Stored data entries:
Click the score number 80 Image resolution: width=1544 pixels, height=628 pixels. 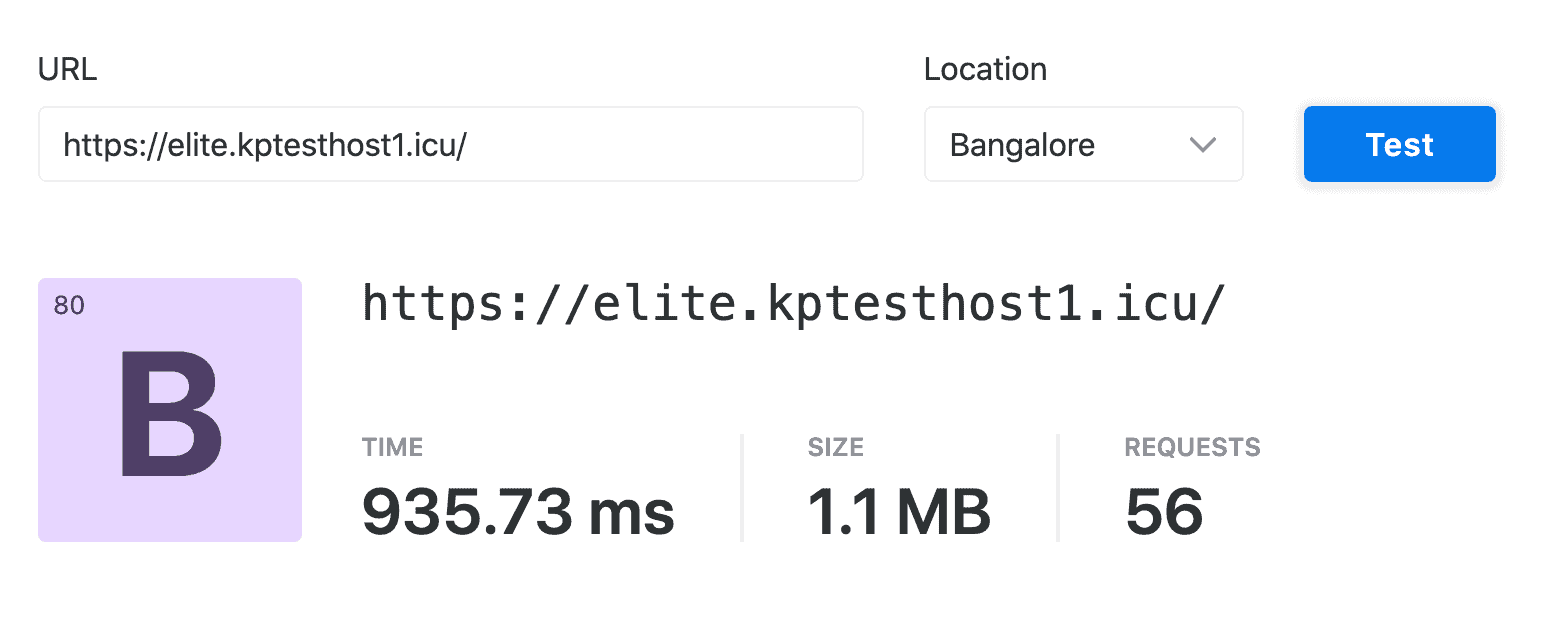[x=69, y=306]
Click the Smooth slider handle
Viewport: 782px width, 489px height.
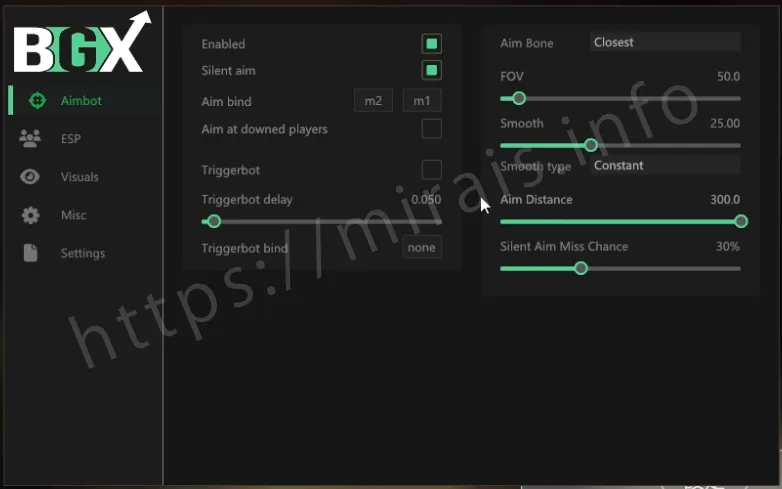coord(591,145)
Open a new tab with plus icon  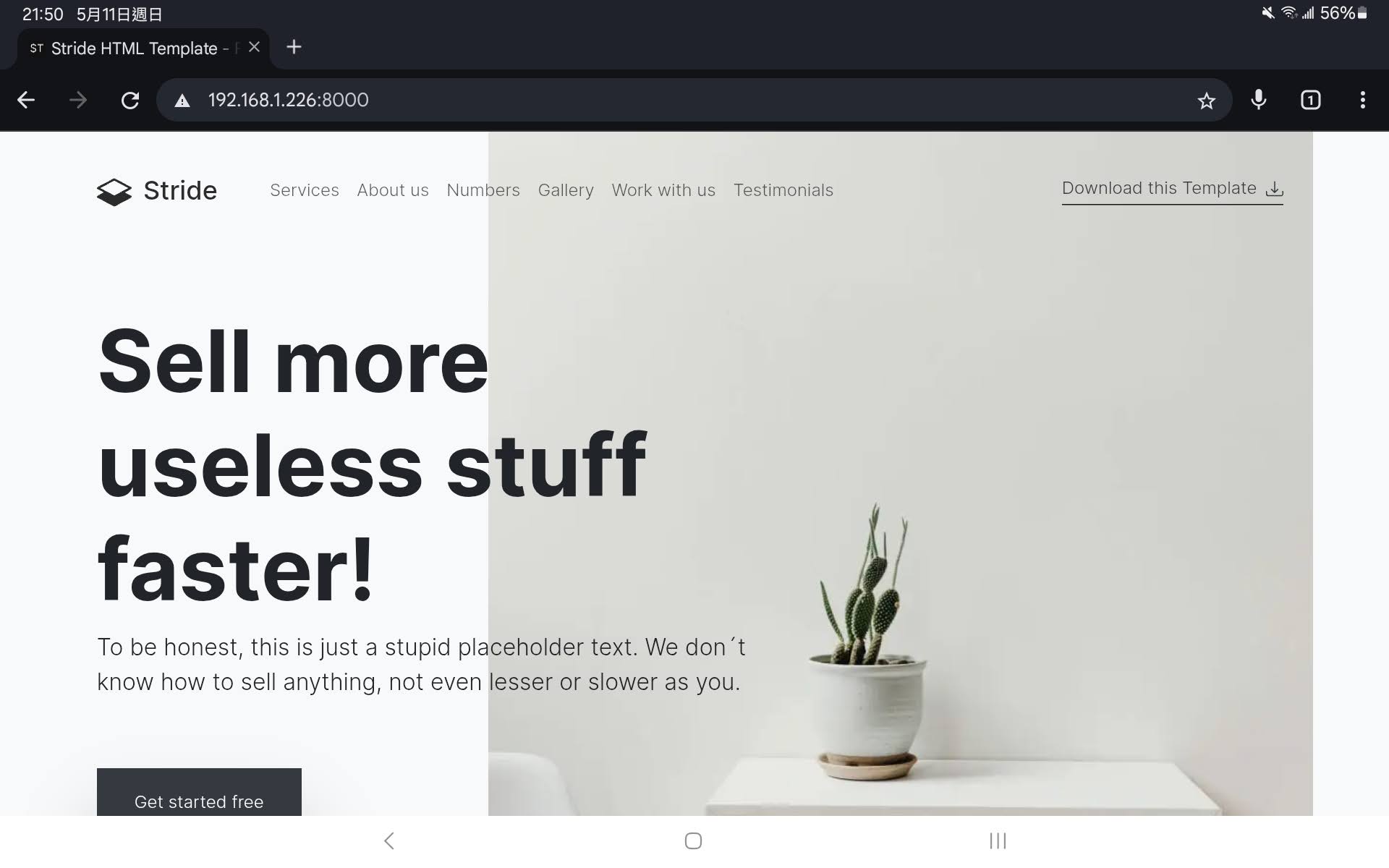coord(294,47)
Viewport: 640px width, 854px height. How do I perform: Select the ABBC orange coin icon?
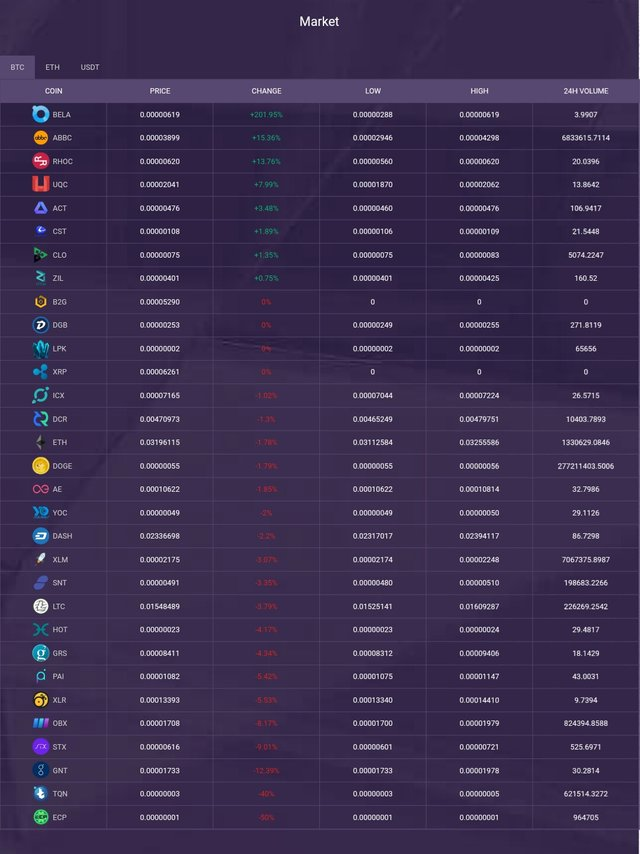pyautogui.click(x=41, y=138)
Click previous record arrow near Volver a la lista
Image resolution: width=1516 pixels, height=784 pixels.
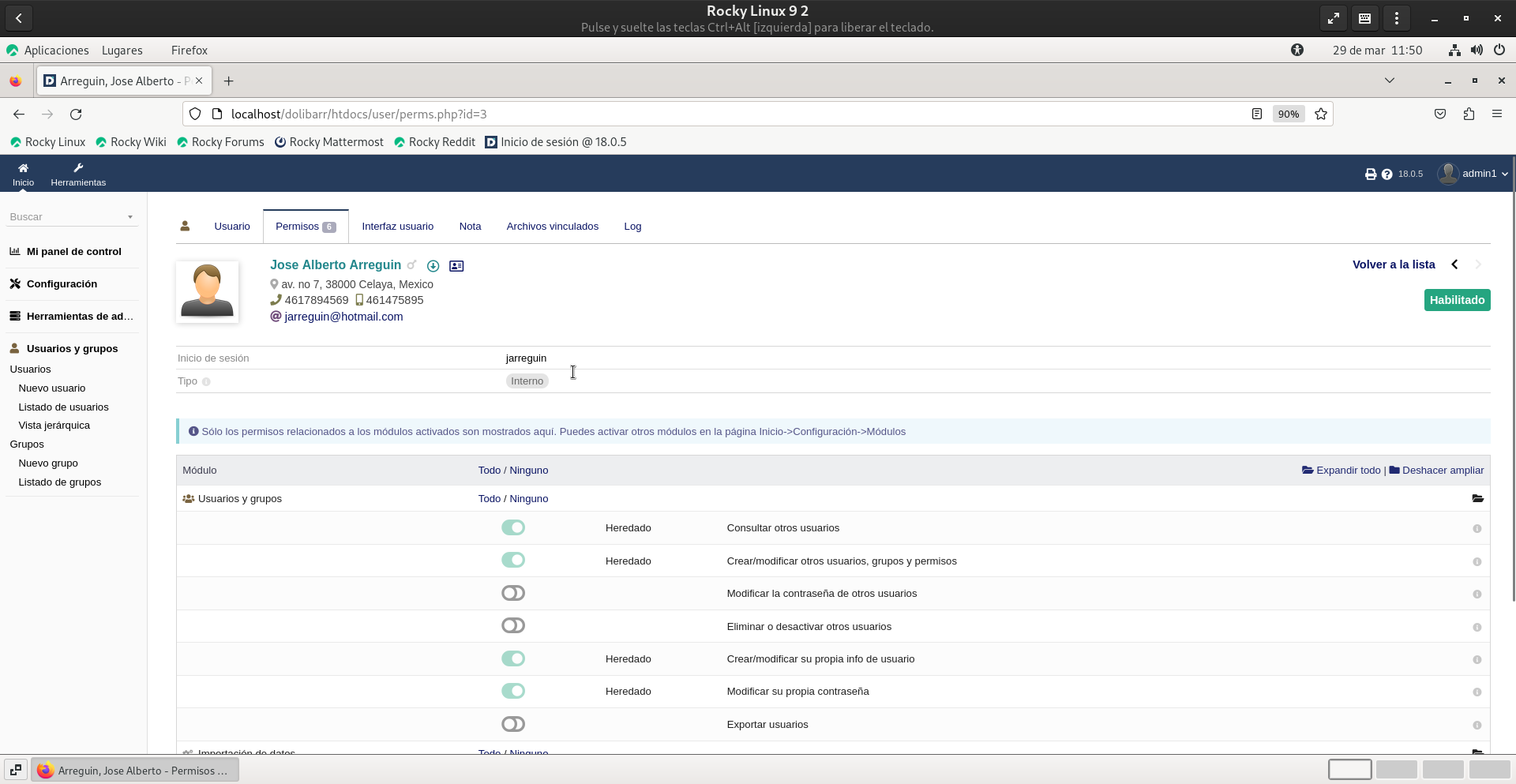pos(1454,264)
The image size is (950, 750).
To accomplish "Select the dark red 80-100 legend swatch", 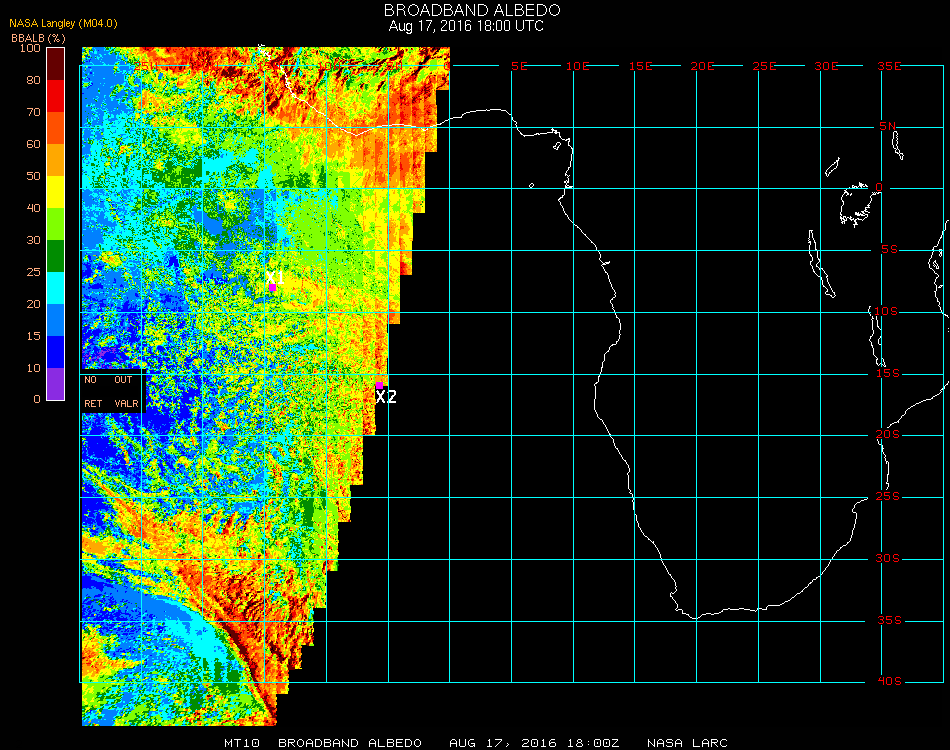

▶ What is required
Please repeat the lines above from the line containing "The image size is (950, 750)." through the final line, both included, exactly as they stand and without pictures.

▶ Exercise output
The image size is (950, 750).
To accomplish "Select the dark red 80-100 legend swatch", 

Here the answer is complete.